O Congresso Nacional aprovou uma lei que prorroga até outubro de 2030 o prazo para que proprietários de imóveis rurais com mais de 15 módulos fiscais regularizarem sua documentação na faixa de fronteira. O projeto aguarda sanção presidencial.
Para o deputado federal Sérgio Souza (MDB-PR), “o objetivo é garantir a regularização fundiária a quem tem direito. Essa regularização fundiária que se dá em faixa de fronteira não quer dizer que a terra é da União ou do Estado. A terra é do produtor rural. Só que quem outorgou o título foi o Estado e não a União; por ser faixa de fronteira, tem que ser ratificado pela União. Daí a importância da lei que nós aprovamos na Câmara dos Deputados.”
Quem tem propriedade rural nos 139 municípios paranaenses até 150 quilômetros da divisa com Argentina e Paraguai, precisa providenciar dois documentos no Incra: a certificação do georreferenciamento do imóvel e a atualização do cadastro no Sistema Nacional de Cadastro Rural. Para propriedades menores, os prazos são diferentes: entre 25 e 100 hectares, a exigência já vale desde novembro de 2023; para áreas até 25 hectares, passa a valer em novembro de 2025.

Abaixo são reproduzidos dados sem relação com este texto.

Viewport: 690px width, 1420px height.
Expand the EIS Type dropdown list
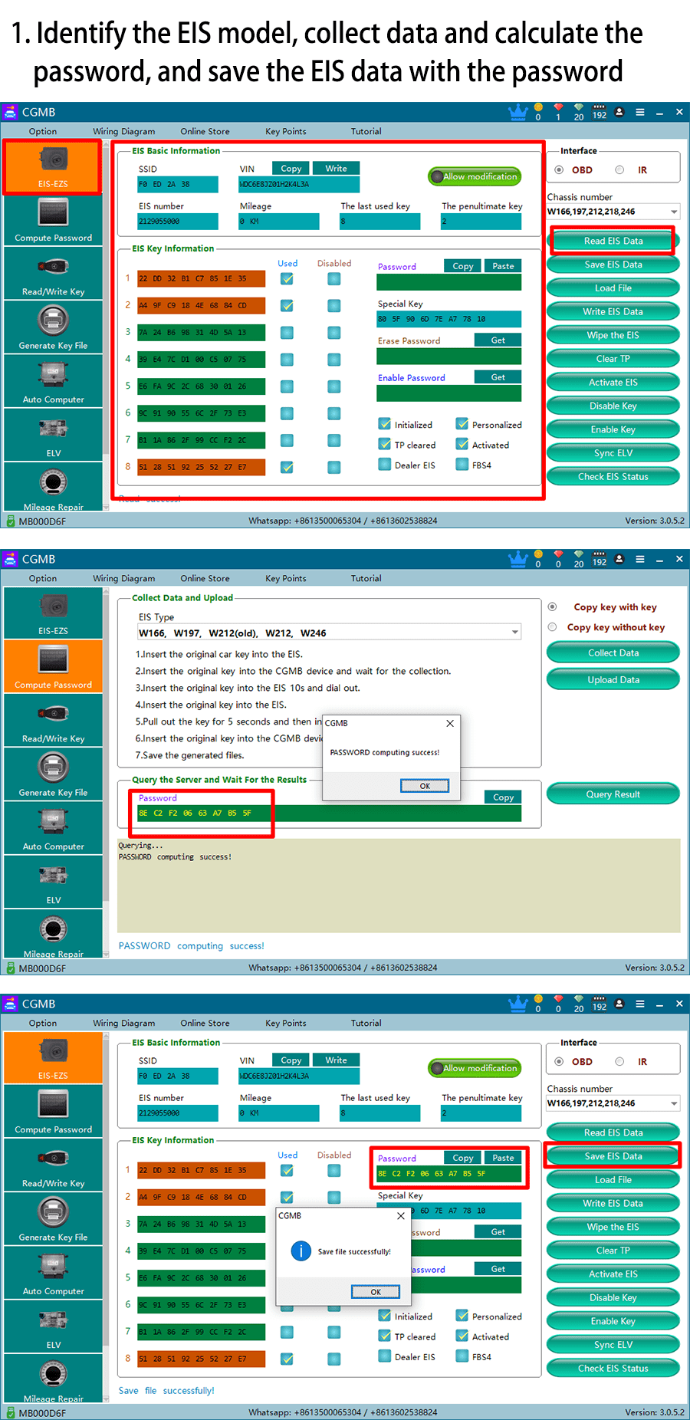pos(515,633)
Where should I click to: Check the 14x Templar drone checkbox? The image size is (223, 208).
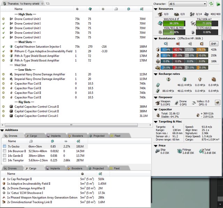click(4, 160)
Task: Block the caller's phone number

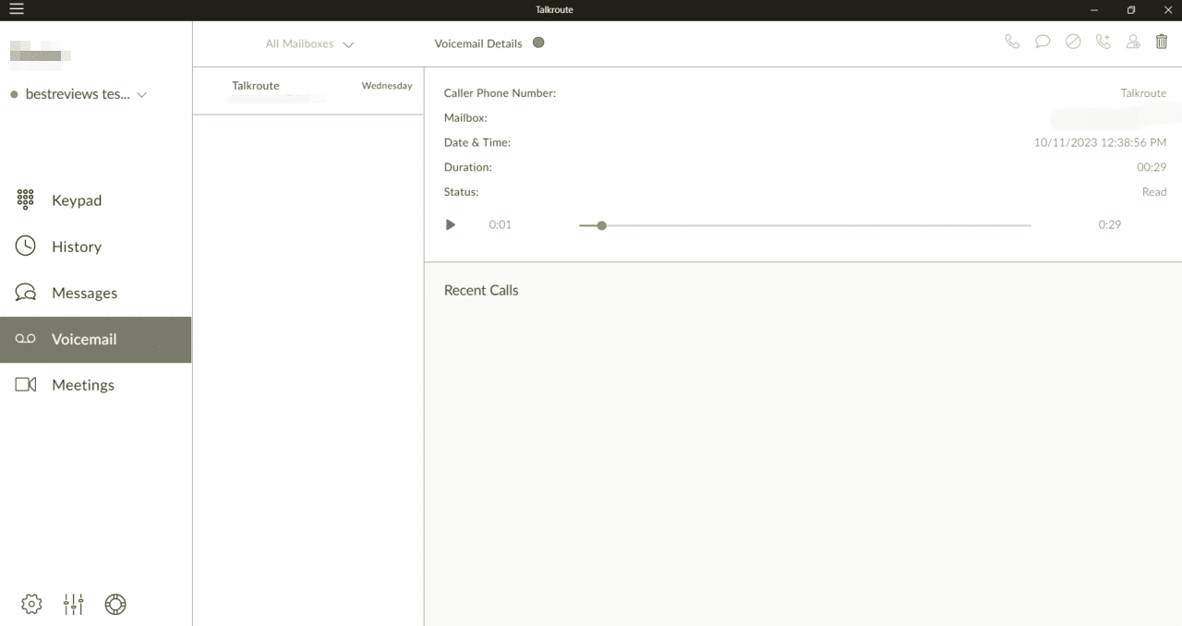Action: coord(1072,42)
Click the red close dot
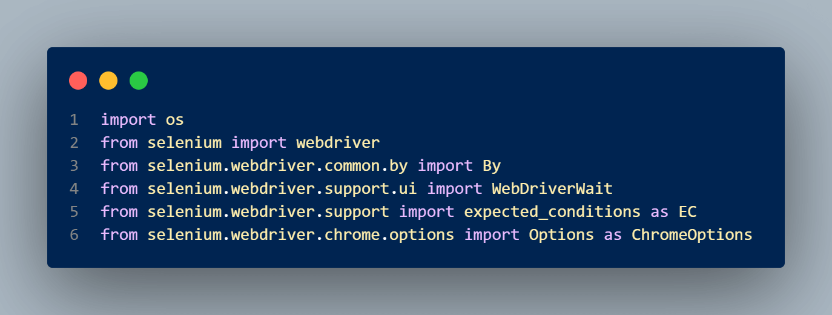Image resolution: width=832 pixels, height=315 pixels. (x=78, y=81)
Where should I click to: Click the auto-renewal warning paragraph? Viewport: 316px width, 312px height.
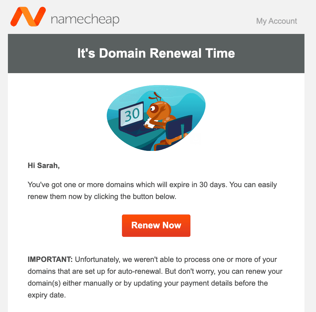click(x=155, y=277)
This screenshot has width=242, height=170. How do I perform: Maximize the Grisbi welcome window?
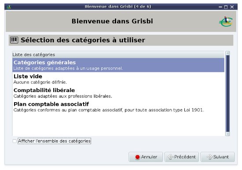[x=226, y=7]
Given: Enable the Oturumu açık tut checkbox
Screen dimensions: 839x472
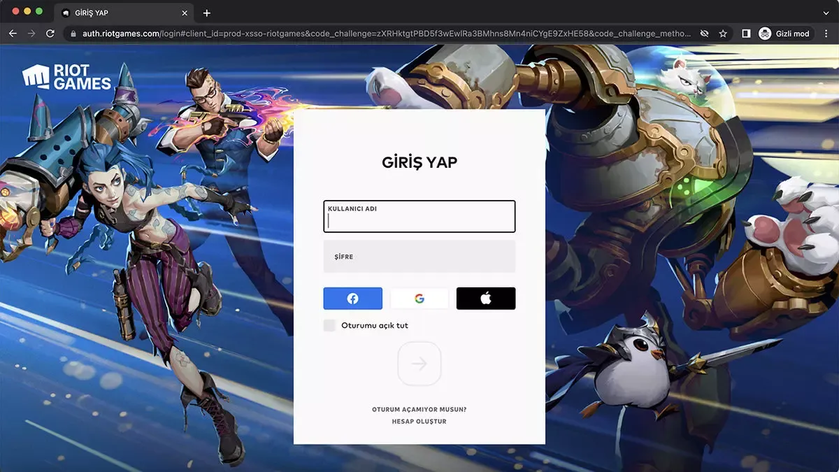Looking at the screenshot, I should tap(329, 325).
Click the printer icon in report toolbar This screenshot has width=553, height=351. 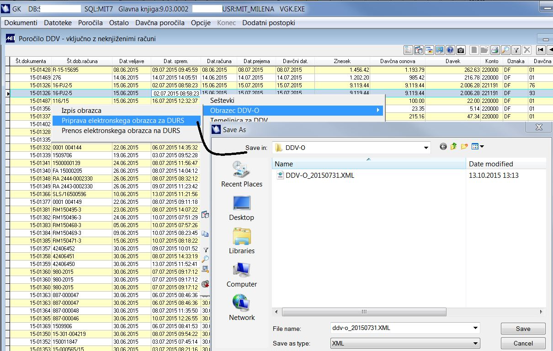point(495,50)
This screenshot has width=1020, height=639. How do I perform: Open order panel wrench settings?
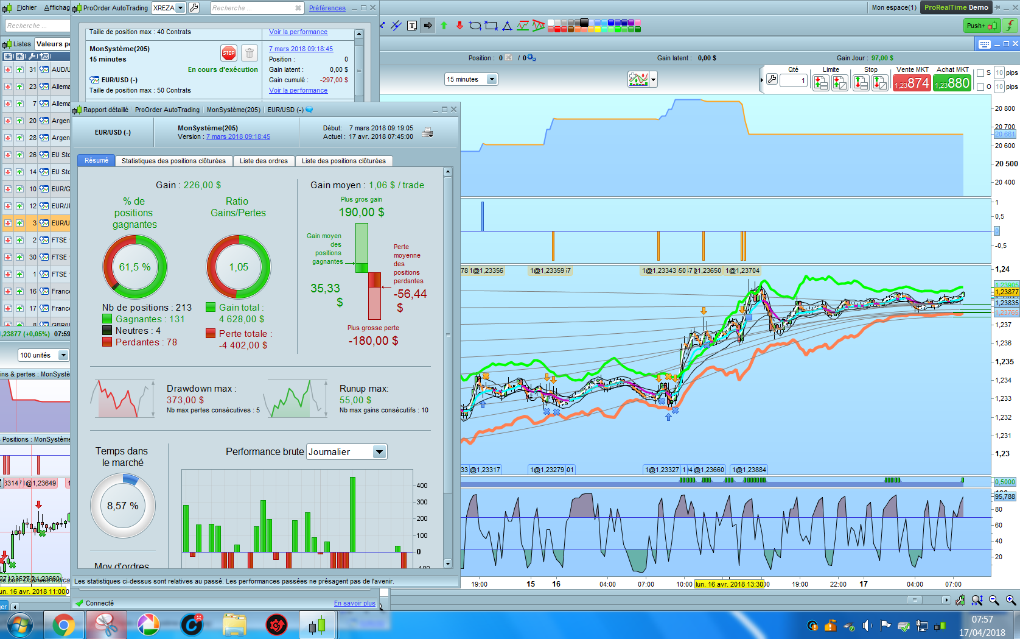[772, 79]
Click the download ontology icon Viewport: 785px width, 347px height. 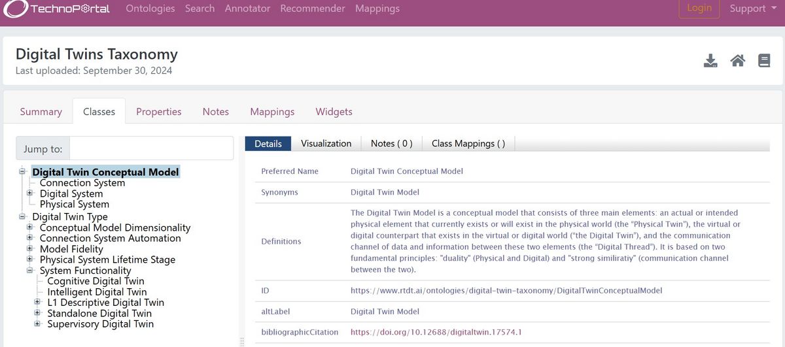click(710, 61)
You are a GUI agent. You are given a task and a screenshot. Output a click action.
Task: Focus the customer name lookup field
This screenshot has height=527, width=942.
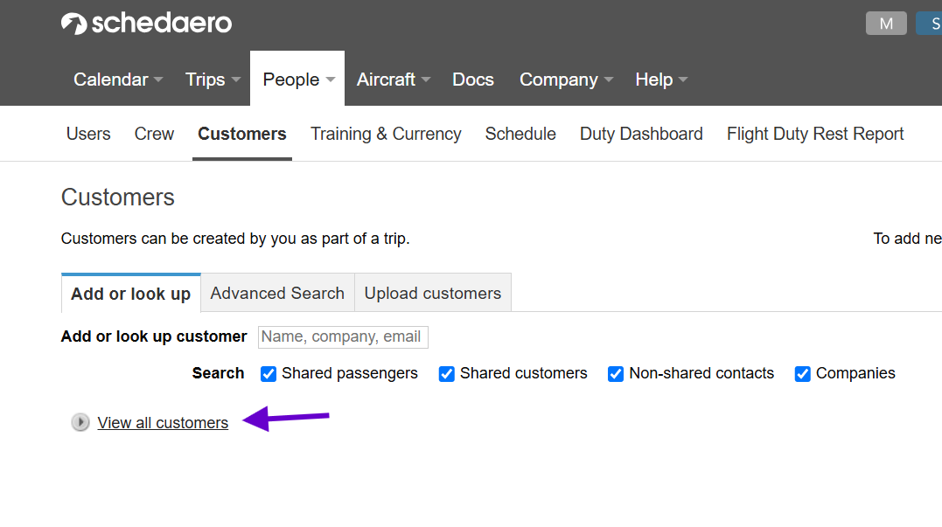pyautogui.click(x=342, y=337)
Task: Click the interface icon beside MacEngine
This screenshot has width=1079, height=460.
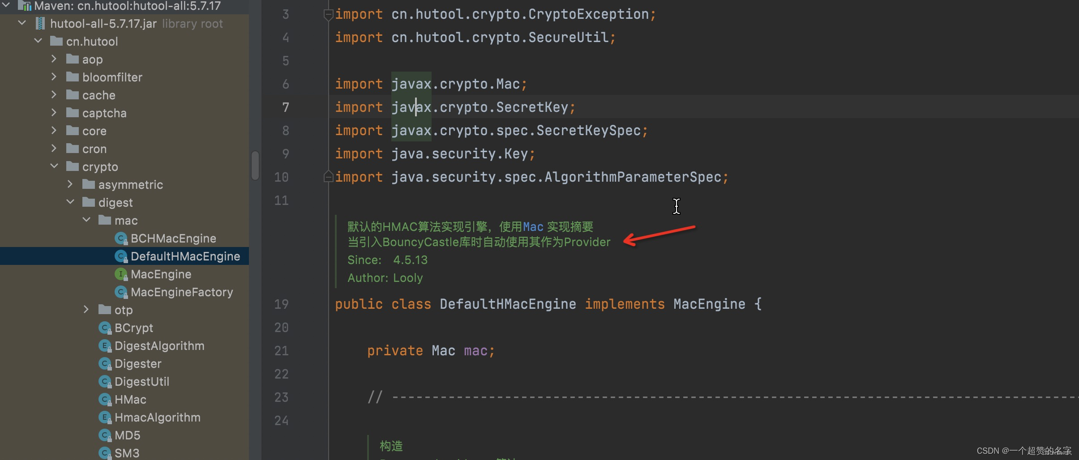Action: coord(121,274)
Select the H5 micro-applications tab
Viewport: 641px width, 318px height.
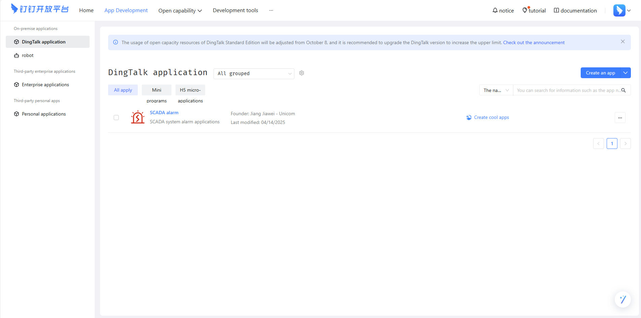click(190, 90)
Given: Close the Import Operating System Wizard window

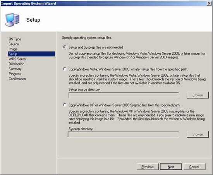Looking at the screenshot, I should point(209,3).
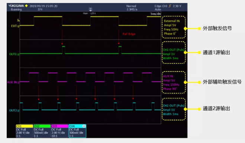Click the OUT2 ground level marker

pos(19,111)
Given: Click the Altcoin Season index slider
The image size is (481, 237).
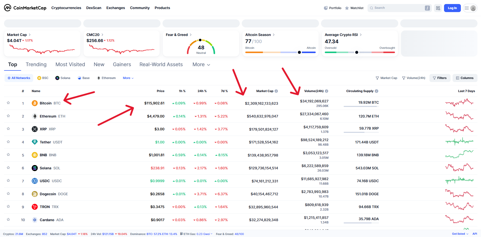Looking at the screenshot, I should point(280,52).
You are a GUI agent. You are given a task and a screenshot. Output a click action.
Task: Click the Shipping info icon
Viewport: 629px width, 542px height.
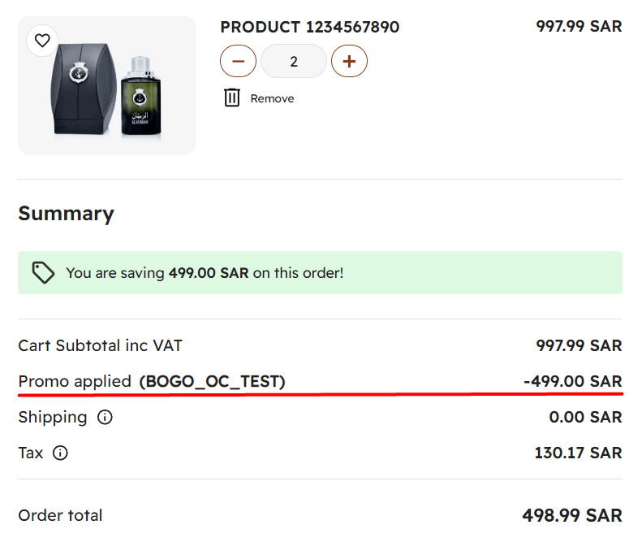click(105, 418)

De acordo com o parlamentar, que é presidente do MDB paranaense, nos últimos anos, milhares de famílias rurais enfrentaram um verdadeiro pesadelo burocrático para conseguir a documentação exigida. Processos travados no INCRA, regras confusas entre diferentes órgãos, exigências que mudavam sem aviso prévio. O resultado era produtores de boa-fé, muitos com terras na família há gerações, correndo o risco de perder suas propriedades simplesmente por não conseguir navegar na burocracia brasileira.
Sem os papéis em ordem, bancos não renovam financiamentos rurais, cooperativas ficam receosas de fazer negócios, e toda a cadeia produtiva trava. Mesmo tendo a melhor terra do mundo, fica impossível acessar crédito ou fazer negócios com segurança.